Here in the Philippines, most of the viands uses garlic, specially whenever we sauteing. Due to this I've found a shortcut in order to reduce the time I need whenever I cook. Instead of peeling the garlic, chopping it in bits then frying it, I've managed to do those things then preserve it.
It will look like this, then I will use it for 1 whole week, sometimes even for a month.
Question: Does the quality of a fried garlic degrades if I preserved it then use it some other day?
Best Answer
Does the quality degrade? Yes, yes, a thousand times yes. Garlic (like onions and other members of the allium family) begins to undergo chemical changes the moment you cut into it. It's the same phenomenon that causes you to tear up when you cut into an onion.
Quoting liberally from Wikipedia's article here...
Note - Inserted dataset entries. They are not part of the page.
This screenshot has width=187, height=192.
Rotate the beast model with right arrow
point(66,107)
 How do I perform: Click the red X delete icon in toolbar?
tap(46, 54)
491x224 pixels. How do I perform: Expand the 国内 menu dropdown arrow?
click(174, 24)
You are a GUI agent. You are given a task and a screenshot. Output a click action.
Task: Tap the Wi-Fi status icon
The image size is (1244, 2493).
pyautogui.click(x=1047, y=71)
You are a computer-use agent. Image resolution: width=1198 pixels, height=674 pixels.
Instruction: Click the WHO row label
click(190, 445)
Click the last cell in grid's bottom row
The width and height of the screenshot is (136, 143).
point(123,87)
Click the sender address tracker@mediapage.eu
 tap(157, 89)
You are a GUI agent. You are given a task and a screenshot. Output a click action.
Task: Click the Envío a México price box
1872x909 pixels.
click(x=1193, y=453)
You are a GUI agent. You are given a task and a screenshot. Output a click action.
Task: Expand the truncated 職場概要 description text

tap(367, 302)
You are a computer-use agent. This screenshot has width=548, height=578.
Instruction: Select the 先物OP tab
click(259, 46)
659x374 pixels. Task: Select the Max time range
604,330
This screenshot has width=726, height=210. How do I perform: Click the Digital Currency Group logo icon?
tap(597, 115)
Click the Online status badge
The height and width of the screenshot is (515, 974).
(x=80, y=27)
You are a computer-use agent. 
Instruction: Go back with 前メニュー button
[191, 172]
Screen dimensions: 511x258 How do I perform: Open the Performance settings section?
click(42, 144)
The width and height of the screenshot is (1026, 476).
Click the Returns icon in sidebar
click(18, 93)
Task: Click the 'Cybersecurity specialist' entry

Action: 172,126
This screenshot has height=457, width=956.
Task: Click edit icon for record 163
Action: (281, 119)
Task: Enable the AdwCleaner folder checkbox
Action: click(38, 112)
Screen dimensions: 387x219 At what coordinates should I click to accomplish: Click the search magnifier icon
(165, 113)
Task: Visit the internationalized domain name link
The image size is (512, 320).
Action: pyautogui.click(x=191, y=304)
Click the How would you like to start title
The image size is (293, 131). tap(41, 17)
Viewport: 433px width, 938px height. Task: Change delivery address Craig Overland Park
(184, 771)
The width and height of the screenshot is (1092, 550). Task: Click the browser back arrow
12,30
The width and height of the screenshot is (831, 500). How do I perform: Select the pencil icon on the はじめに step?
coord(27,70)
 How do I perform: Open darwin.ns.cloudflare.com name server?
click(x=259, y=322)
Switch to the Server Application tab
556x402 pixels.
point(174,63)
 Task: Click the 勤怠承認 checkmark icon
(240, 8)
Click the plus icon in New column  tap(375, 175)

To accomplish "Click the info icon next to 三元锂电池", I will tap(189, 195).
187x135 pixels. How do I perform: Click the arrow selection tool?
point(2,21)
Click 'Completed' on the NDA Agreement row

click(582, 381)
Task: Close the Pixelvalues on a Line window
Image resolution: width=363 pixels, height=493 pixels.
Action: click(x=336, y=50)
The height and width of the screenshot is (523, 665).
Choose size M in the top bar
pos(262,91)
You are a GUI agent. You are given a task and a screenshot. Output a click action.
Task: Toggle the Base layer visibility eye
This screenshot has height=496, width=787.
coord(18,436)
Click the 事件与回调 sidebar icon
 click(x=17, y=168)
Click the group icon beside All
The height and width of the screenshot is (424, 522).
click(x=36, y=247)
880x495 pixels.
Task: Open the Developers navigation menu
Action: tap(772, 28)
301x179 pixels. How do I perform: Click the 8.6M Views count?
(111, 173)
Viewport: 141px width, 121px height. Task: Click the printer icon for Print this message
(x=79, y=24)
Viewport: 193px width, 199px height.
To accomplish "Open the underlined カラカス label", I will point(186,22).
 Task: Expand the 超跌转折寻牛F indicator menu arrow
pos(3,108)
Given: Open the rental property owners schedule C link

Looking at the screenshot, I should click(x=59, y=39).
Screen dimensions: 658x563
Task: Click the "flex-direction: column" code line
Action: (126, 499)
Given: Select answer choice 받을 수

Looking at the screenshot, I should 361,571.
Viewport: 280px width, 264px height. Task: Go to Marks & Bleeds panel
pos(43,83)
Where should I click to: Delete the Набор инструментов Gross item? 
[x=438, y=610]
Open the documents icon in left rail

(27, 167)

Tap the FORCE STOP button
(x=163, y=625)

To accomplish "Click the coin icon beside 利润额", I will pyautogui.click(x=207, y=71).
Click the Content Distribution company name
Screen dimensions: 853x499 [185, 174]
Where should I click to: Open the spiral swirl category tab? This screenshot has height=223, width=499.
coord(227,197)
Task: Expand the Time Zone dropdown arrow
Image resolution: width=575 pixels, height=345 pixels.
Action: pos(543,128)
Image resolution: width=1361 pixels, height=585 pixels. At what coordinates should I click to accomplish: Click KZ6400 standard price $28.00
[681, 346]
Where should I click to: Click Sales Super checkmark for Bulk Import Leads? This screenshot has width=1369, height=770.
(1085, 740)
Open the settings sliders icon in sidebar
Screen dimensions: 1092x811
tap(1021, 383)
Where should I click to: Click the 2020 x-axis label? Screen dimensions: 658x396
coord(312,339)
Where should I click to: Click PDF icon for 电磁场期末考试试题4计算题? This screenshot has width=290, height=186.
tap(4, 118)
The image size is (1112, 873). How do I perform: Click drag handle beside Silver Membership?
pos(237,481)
Ever notice how garlic becomes sweeter and far less pungent with even a brief sautee? That's due to the instability of these flavorful compounds and how they break down when cooked.
If you're defining "quality" as how well the preserved product maintains the same characteristics and flavors as the fresh version, this is already quite degraded. It may still have its uses but don't expect this to be even remotely substitutable for fresh garlic.
Is it safe to eat after a full week? Possibly, but very difficult to verify at home. @rumtscho's comment nails it: if this was sufficiently dehydrated, it might be okay (in which case it will be even further from fresh garlic in terms of flavor and usage) but that is unlikely, and this should be treated like any other cooked food.
If you want to maximize the shelf life of your garlic, just keep it whole! Unpeeled garlic will keep for weeks if kept cool and dry, and you can break off individual cloves as you need them. All that it takes to ready one for cooking is a heavy pot to smash the clove with and a quick pass with a knife.